● **EXERCISE 1**
Answer these questions using the review comments.
(a) According to Figure 5a, what does Nsp1 associate with?
(b) What method do the authors use in Figure 5d to measure the reporter mRNAs associated with polysomes?
(c) In Figure 6, knockdown of which factor increased initiation at an upstream CUG start site in CoV2 gRNA?
● **EXERCISE 2**
Write out the part of the review comments that opens with the words containing "- In Figure 5d" and closes with "mRNA is degraded.". Copy it word for word.

● **SOURCE DOCUMENT**

According to the proposed model, Nsp1 overexpression should reduce translation initiation from the upstream CUG start codon. To strengthen this hypothesis, the authors should measure ribosome footprints on viral reporter RNA in control cells and cells overexpressing Nsp1 (ideally in the presence and absence of eIF1A).

If Nsp1 recruits eIF1A to repress uORF translation on viral transcripts, the same mechanism would likely affect cellular transcripts. Previous studies showed the selective translation of cellular RNAs in the presence of Nsp1. Are these transcripts enriched for uORFs in the 5’ UTR?

Additional comments:

- In Figure 5a the authors show that Nsp1 associates with polysomes, which is in contrast to previous studies that only found Nsp1 in 40S and 80S fractions of sucrose gradients. The authors should comment on this discrepancy. Is it likely due to higher sensitivity of the proteomic analysis, the formaldehyde crosslinking agents used in this study, or is it possible that the identified Nsp1 is part of nascent polypeptides synthesized on the ribosome?

In addition, the authors might reconsider the use of the word “significant” to describe the association of Nsp1 with polysome fractions, as no statistical test is shown to analyze the interaction.

- In Figure 5d the authors use qPCR to measure the amount of reporter mRNAs associated with polysomes in the presence or absence of Nsp1, yet they fail show total cellular reporter mRNA levels. This is a crucial control, as it was previously shown that Nsp1 can induce mRNA cleavage and degradation, and that mRNAs harboring viral 5’UTR sequences are partially resistant to Nsp1-induced RNA cleavage. In will be important to know if the preferred association of viral reporter mRNAs with polysomes in the presence of Nsp1 is due to selective recruitment, or because viral mRNA is stabilized while cellular mRNA is degraded.

- Figure 6d: The authors should include additional QC analysis of the ribosome profiling analysis, especially a graph showing the periodicity of the footprints in the ORF.

Reviewer #3: 1. In Figure 5c, the authors demonstrate that NSP1 enhances translation of the CoV2 gRNA. Given the destabilization of host mRNAs upon CoV2 infection or NSP1 expression, were there changes in the relative mRNA abundances in the presence of the viral proteins, which would confound interpretation of the translation data?

2. In Figure 6, knockdown of eIF1A increased initiation at an upstream CUG start site in CoV2 gRNA relative to the canonical start site for ORF1a. The authors should examine how knockdown of other components of the 43S PIC impact initiation on the viral RNA. For example, upon knockdown of eIF1, eIF2 and eIF3, given the cooperativity between eIFs during formation of the 43S PIC. Such experiments are important because they would clarify whether the observed effects are specific to eIF1A or represent a more generalizable outcome of having defective initiation complexes.

3. Does knockdown of eIF1A reduce the enrichment of other eIFs in the heavy polysome fraction upon CoV2 infection (i.e., how does eIF1A knockdown affect the enrichments reported in Fig. 4a)? Also, is the apparent lack of eIF2 enrichment in the heavy polysome fractions upon CoV2 infection (Figure 4a) a technical limitation or potentially relevant?

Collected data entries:
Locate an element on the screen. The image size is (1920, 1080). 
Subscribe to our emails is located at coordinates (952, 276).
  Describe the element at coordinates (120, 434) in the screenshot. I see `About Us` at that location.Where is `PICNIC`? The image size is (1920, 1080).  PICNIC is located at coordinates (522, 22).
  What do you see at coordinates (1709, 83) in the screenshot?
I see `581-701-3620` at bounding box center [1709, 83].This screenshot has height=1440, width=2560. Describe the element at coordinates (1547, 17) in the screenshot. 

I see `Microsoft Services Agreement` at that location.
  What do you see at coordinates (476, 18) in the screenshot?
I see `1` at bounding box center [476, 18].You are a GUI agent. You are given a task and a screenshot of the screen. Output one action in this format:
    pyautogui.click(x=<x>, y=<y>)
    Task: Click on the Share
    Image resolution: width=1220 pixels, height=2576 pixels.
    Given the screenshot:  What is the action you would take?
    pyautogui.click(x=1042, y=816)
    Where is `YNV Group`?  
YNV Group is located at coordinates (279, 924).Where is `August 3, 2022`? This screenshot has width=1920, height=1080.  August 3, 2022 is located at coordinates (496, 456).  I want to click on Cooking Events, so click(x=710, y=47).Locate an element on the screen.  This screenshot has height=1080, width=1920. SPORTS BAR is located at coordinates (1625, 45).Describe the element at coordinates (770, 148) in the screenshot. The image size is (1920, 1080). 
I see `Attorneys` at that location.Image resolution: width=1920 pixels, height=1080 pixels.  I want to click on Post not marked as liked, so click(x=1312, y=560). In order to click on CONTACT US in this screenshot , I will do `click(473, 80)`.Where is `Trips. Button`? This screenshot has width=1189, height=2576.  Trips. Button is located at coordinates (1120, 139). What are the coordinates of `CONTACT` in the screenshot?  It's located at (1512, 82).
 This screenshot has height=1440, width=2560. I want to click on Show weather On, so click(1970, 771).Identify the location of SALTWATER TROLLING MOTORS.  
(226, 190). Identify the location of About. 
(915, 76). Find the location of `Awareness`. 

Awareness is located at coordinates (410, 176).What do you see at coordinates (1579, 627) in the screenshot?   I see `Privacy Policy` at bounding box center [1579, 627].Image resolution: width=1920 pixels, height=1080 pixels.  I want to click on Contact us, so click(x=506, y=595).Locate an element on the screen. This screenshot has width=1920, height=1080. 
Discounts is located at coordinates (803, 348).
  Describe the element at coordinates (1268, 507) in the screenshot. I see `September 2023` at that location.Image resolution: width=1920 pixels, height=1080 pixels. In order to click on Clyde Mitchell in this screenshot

● **WRITTEN RESPONSE 1**
(a) Polysomes
(b) qPCR
(c) eIF1A

● **WRITTEN RESPONSE 2**
- In Figure 5d the authors use qPCR to measure the amount of reporter mRNAs associated with polysomes in the presence or absence of Nsp1, yet they fail show total cellular reporter mRNA levels. This is a crucial control, as it was previously shown that Nsp1 can induce mRNA cleavage and degradation, and that mRNAs harboring viral 5’UTR sequences are partially resistant to Nsp1-induced RNA cleavage. In will be important to know if the preferred association of viral reporter mRNAs with polysomes in the presence of Nsp1 is due to selective recruitment, or because viral mRNA is stabilized while cellular mRNA is degraded.